## Selection:

>>>>>

Rules. Rules are the explicit and
implicit assumptions and
expectations which guide actions
in the activity system. From an
integrated CHAT-IT perspective,
these rules reflect the collection of
taken-for-granted representations,
schemas, templates, and scripts
that compose institutions.
Rules in General
• I: probe “Why?” or “Can you give me an example of
that” as appropriate to elicit and clarify underlying
assumptions.
• Throughout interviews, listen for examples of
interviewees being surprised or confused by the framing
of a question (“We don’t really think about it that way.”
Or “That hasn’t really come up.”), as these moments may
speak to implicit rules.
• O: What are some of the patterns in the types of language
and actions observed? What types of language and
actions are not present in observations?
Rules of Racial Inequity.
Collectively, literature on the
taken-for-granted assumptions and
practices supporting racial inequity
suggest five inter-related cultural
rules that may be at play in an
activity system implementing a
race-conscious district policy: 1)
normalizing Whiteness; 2)
maintaining colorblindness; 3)
individualizing racism; 4) focusing
on diversity; and 5) attributing
inequity to non-racial factors.
Normalizing Whiteness
• I: How would you describe this [district/school]? If I
were applying for a job to work here, what would you
want me to know?*
• I: How would you describe the student population that
you serve in this district/school? What do you want to see
from your teachers to best serve this student population?

<<<<<

## Provided records:

>>>>>

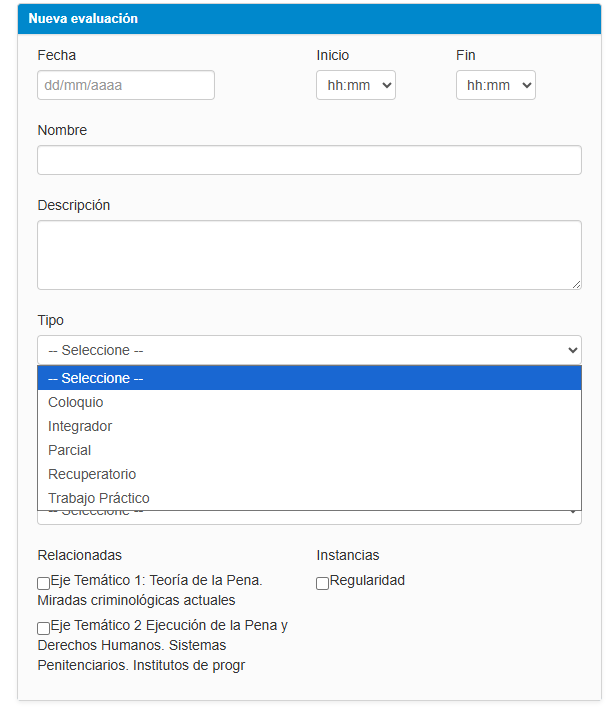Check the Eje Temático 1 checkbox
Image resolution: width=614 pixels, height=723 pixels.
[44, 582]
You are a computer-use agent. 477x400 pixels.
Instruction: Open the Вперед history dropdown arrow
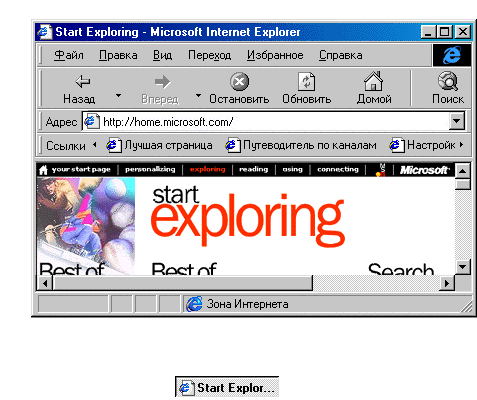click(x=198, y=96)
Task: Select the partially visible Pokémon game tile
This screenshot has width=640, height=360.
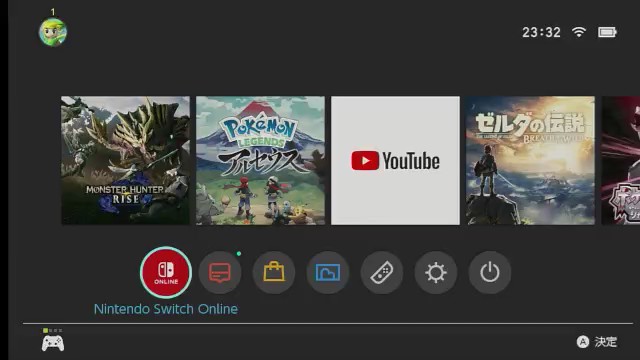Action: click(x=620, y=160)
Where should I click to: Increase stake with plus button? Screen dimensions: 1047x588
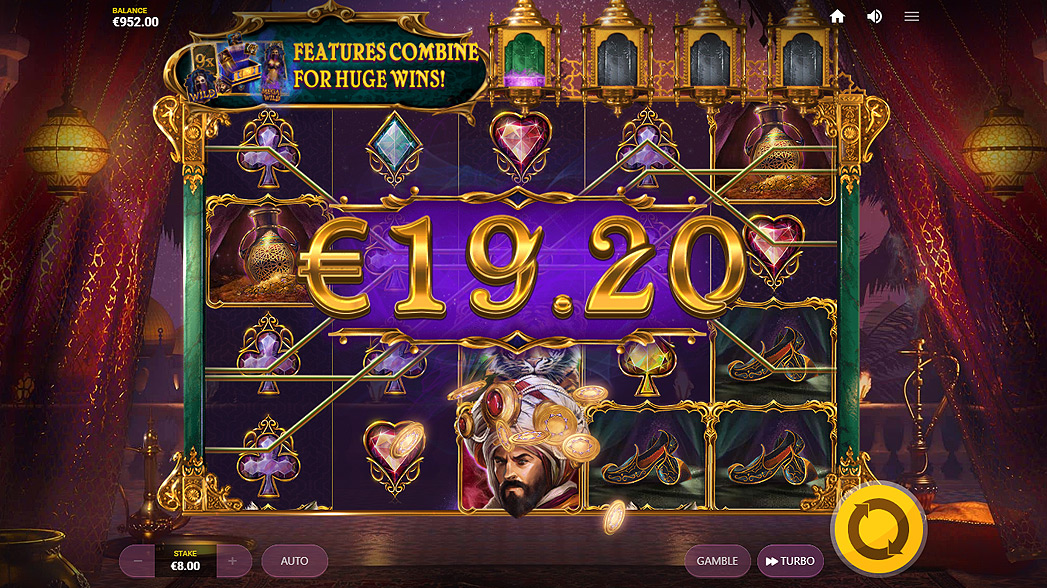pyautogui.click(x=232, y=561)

<<<<<
>>>>>

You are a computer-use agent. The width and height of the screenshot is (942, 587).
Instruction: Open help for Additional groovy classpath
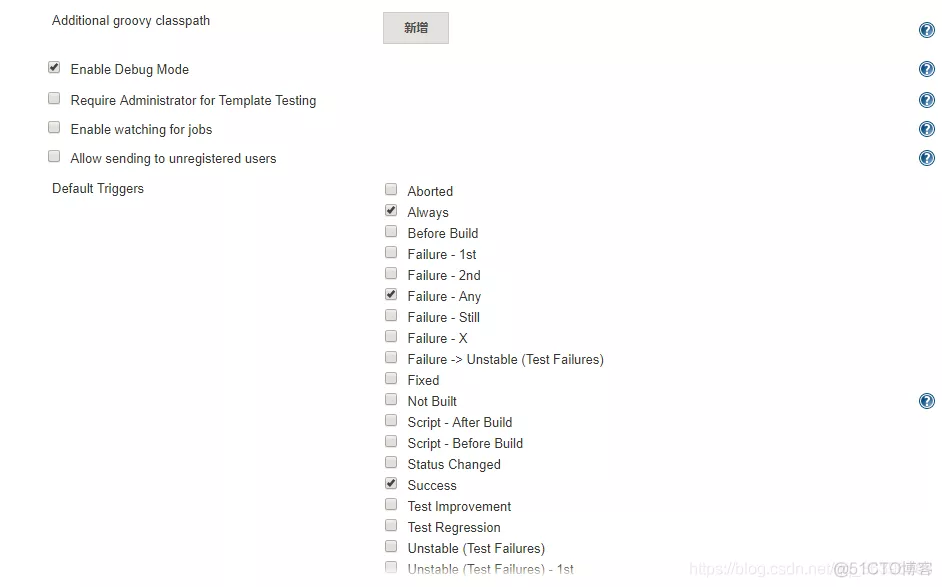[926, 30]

<<<<<

## Instructions to follow:
Which cultural rules does the passage on rules in the activity system list as possibly at play in a system implementing a race-conscious district policy?

## Solution below:
1. Normalizing Whiteness
2. Maintaining colorblindness
3. Individualizing racism
4. Focusing on diversity
5. Attributing inequity to non-racial factors